(Goal of the exercise): Echo every line below character for character, omitting the pictures.

(Records provided):

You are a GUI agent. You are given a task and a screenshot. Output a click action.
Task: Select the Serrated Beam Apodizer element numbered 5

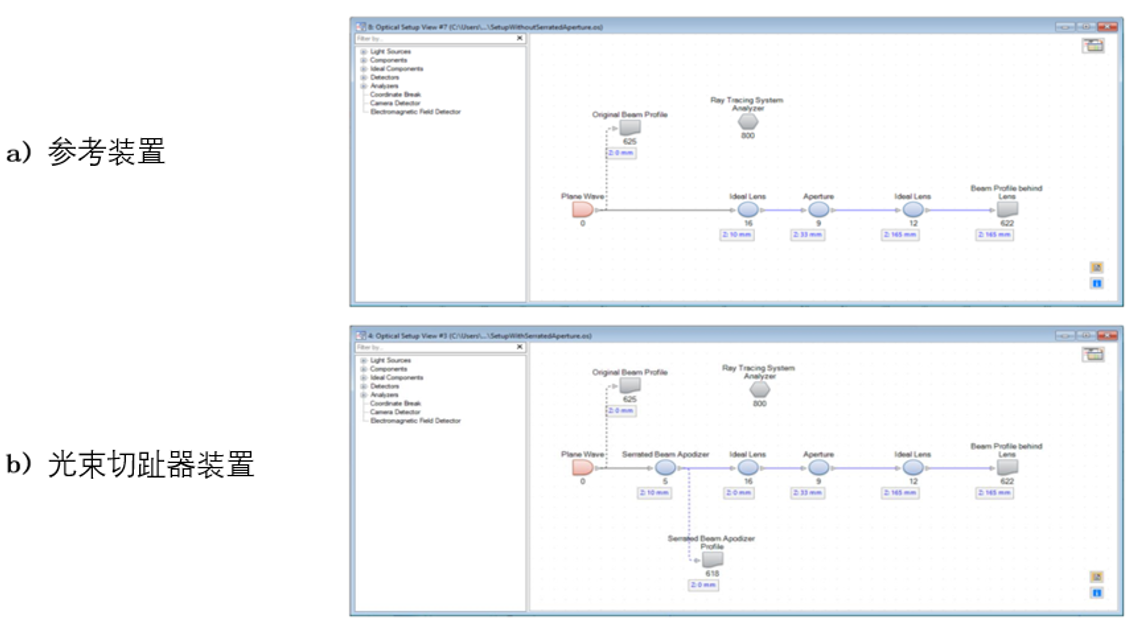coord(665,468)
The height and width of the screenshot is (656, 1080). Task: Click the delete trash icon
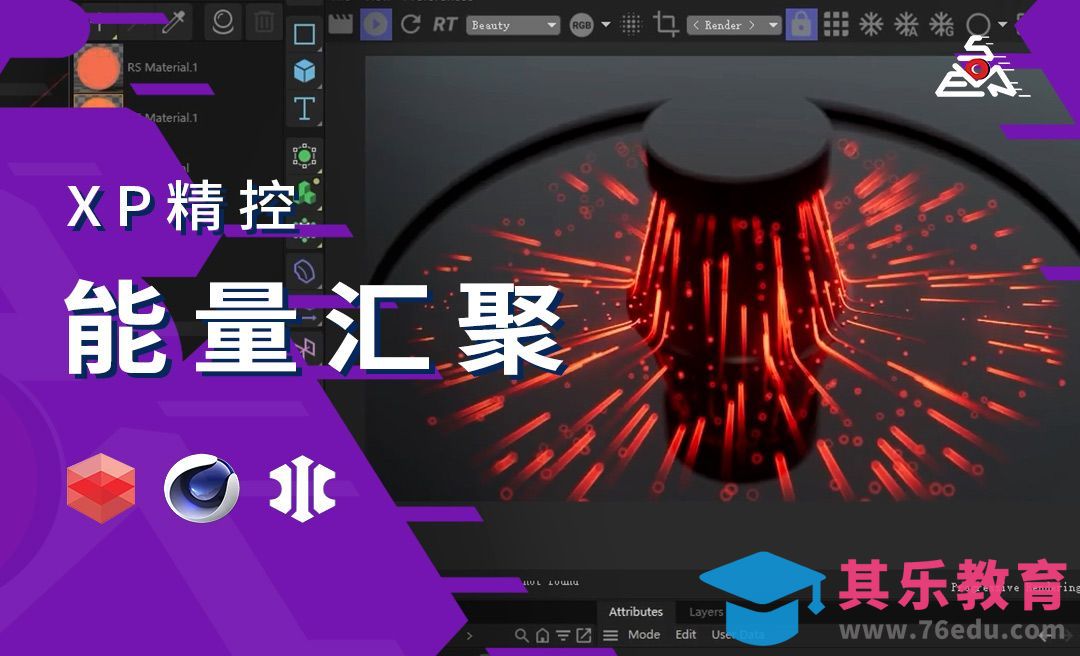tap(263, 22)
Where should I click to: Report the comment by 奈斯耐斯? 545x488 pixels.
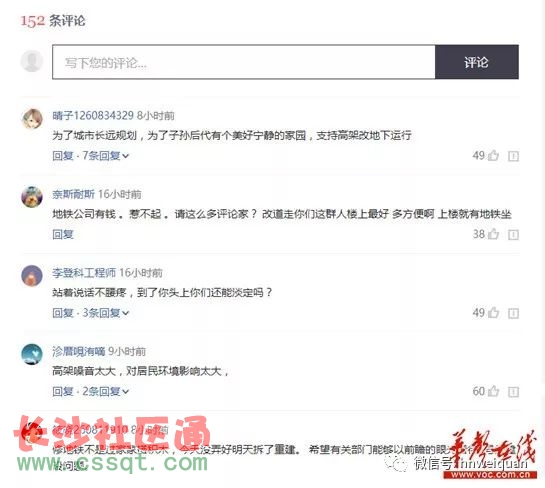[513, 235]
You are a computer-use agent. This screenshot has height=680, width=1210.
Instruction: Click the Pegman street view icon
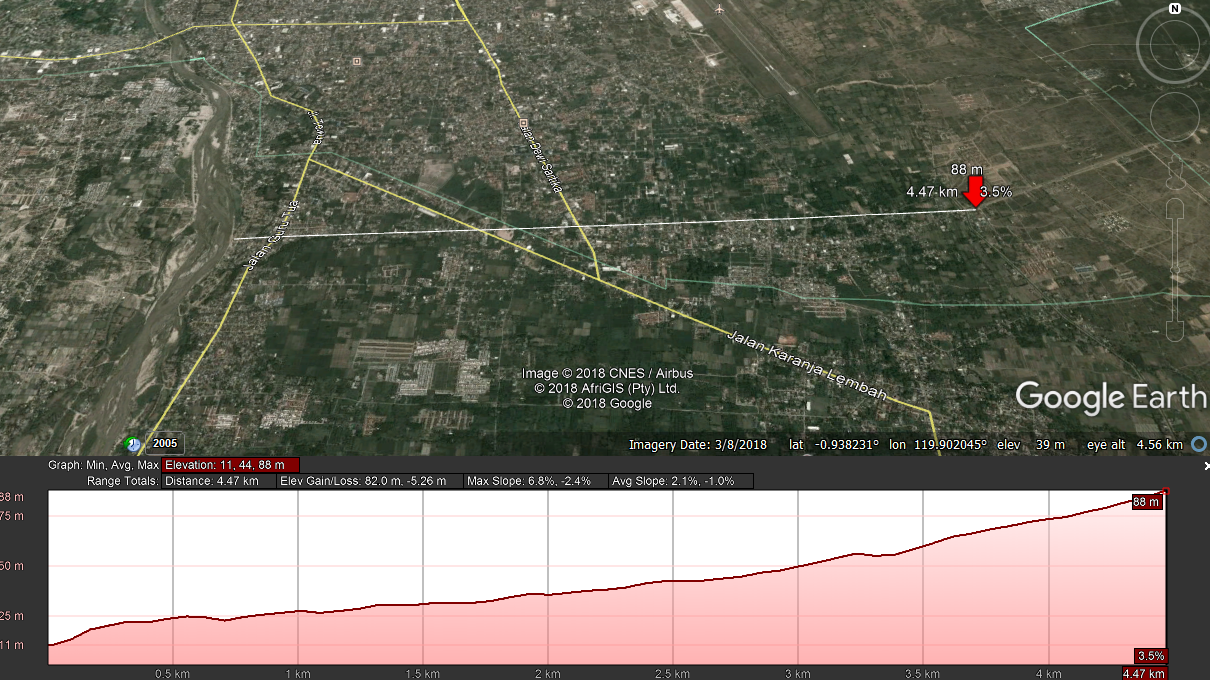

(Final result):
You are a GUI agent. You are given a task and a screenshot. Output a click action.
Task: Select the Serrated Beam Apodizer element numbered 5

coord(665,468)
The height and width of the screenshot is (656, 1080). Task: Click the delete trash icon
tap(263, 22)
Where should I click to: Report the comment by 奈斯耐斯? 545x488 pixels.
[513, 235]
You are a computer-use agent. This screenshot has height=680, width=1210.
Instruction: Click the Pegman street view icon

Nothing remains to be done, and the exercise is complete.